CODE | microvideo

Multi-Modal Transductive Learning in Chapter 3.5

Our proposed transductive multi-modal learning model, which is designed to find the optimal latent common space, unifying and preserving information from different modalities, whereby the popularity of micro-videos can be better separated. The code can be download here.

Multi-Modal Consistent Learning in Chapter 4.4

We present a novel tree-guided multi-task multi-modal learning method to label the bite-sized video clips with venue categories. This model is capable of learning a common feature space from multiple and heterogonous modalities, which preserves the information of each modality via disagreement penalty. The code can be download here.
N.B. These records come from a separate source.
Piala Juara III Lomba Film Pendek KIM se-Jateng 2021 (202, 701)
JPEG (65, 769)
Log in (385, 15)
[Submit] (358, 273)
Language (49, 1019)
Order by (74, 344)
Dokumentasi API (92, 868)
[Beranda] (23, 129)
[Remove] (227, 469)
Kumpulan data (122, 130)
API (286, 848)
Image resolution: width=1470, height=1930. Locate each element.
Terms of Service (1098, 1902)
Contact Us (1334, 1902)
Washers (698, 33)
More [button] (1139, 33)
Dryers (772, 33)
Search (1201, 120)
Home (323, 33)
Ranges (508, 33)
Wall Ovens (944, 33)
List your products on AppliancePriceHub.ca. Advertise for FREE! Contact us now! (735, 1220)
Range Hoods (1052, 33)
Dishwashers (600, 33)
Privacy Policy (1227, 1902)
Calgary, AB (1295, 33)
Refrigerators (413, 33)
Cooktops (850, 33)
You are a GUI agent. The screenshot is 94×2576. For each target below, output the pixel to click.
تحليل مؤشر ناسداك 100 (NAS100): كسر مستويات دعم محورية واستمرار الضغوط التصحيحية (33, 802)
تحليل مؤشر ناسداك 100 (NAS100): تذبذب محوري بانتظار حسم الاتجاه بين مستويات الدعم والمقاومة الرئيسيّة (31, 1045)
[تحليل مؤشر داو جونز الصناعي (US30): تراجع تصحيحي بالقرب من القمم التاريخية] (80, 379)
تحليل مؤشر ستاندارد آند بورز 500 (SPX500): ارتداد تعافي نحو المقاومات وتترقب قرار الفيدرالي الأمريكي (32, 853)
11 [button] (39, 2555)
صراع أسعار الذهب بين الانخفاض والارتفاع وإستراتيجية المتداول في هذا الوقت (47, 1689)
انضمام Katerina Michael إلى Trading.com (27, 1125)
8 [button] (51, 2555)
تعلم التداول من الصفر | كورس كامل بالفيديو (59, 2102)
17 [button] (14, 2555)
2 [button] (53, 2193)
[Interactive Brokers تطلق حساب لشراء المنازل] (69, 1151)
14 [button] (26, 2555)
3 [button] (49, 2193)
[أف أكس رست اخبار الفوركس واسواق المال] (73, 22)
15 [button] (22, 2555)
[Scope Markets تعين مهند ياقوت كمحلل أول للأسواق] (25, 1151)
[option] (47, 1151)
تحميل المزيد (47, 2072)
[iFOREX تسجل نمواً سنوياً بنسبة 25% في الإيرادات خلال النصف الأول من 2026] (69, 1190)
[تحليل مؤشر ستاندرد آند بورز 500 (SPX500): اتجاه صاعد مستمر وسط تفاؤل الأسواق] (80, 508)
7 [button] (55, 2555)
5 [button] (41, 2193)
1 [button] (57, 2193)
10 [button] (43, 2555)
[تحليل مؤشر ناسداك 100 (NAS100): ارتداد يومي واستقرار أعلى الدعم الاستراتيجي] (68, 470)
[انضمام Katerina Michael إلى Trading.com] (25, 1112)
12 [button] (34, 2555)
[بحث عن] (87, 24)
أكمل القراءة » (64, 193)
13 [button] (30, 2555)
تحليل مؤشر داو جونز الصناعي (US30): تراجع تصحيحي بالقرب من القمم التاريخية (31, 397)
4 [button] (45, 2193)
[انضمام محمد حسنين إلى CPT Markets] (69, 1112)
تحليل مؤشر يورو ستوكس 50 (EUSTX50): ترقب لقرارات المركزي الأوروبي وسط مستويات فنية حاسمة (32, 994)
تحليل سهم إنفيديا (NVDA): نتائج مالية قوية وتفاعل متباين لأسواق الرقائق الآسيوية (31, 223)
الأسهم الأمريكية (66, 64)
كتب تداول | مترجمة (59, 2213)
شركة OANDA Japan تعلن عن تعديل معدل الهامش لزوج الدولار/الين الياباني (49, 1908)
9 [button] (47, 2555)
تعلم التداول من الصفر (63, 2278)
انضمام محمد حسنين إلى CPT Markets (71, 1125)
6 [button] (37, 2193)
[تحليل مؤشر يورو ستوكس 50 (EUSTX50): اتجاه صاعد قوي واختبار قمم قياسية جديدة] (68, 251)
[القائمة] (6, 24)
Multi-Modal Complementary Learning in Chapter 4.5

We present a novel structure-guided multi-modal dictionary learning framework for micro-video organization. This framework co-regularizes the hierarchical smoothness and structure consistency within a unified model to learn the high-level sparse representations of micro videos. Considering the timeliness and limited training samples, an online learning algorithm is developed to efficiently and incrementally strengthen the learning performance. The code can be download here.

Multi-Modal Cooperative Learning in Chapter 4.6

In this model, we introduced a novel relation-aware attention mechanism to split the consistent information from the complementary one. Following that, we integrated the consistent information to learn an enhanced consistent vector and supplemented the complementary information to enrich this enhanced vector. To learn a discriminative representation from this richer information, we devised an attention network to score the features. The code can be download here.

Deep Multi-Modal Transfer Learning in Chapter 5.5

We present a deep parallel sequence with sparse constraint approach to categorizing venues of micro-videos. This approach is able to jointly model the sequential structures of different modalities and sparse concept-level representations at the same time. The code can be download here.

Multi-Modal Sequential Learning in Chapter 6.4

We present a temporal graph-based LSTM model to intelligently route micro-videos to the target users. To capture the users’ dynamic and diverse interest, we encode their historical interaction sequence into a temporal graph and then design a novel temporal graph-based LSTM to model it. As different interactions reflect different degrees of interest, we build a multi-level interest modeling layer to enhance users’ interest representation. Moreover, our model extracts uninterested information from true negative samples to improve the recommendation performance. The code can be download here.